↓
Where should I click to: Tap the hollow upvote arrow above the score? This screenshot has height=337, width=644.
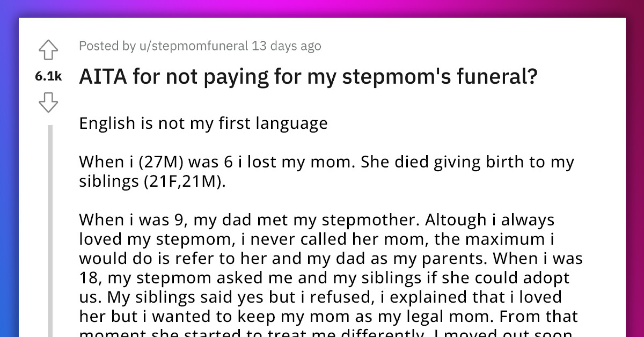click(x=48, y=49)
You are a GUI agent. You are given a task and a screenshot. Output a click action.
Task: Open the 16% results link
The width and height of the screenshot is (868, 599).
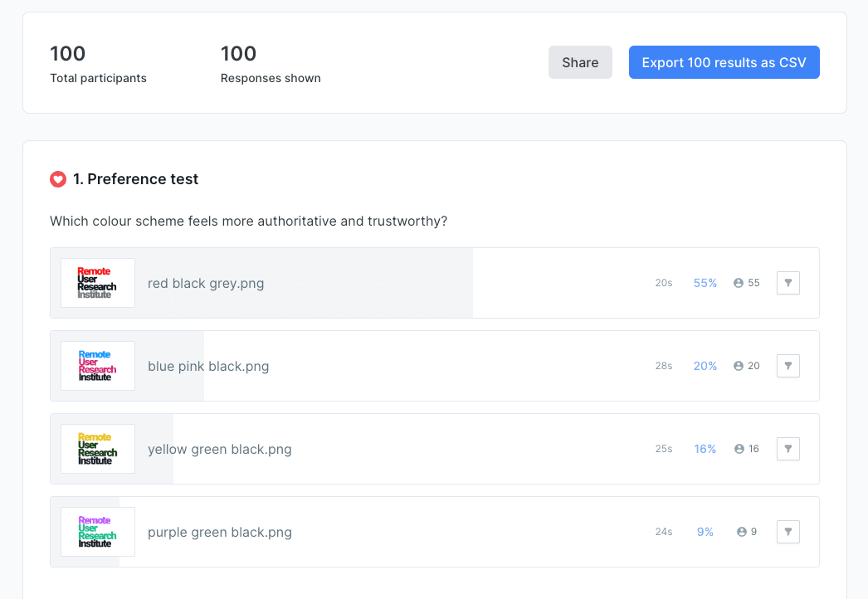[x=705, y=448]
↑
== Your instructions ==
For this exercise, transcribe the entries verbatim and skip all pictures.

== Result of this exercise ==
Where should I click to: Tap the hollow upvote arrow above the score? This screenshot has height=337, width=644.
click(x=48, y=49)
You are a GUI agent. You are given a task and a screenshot. Output a click action.
Task: Open the 16% results link
The width and height of the screenshot is (868, 599).
[x=705, y=448]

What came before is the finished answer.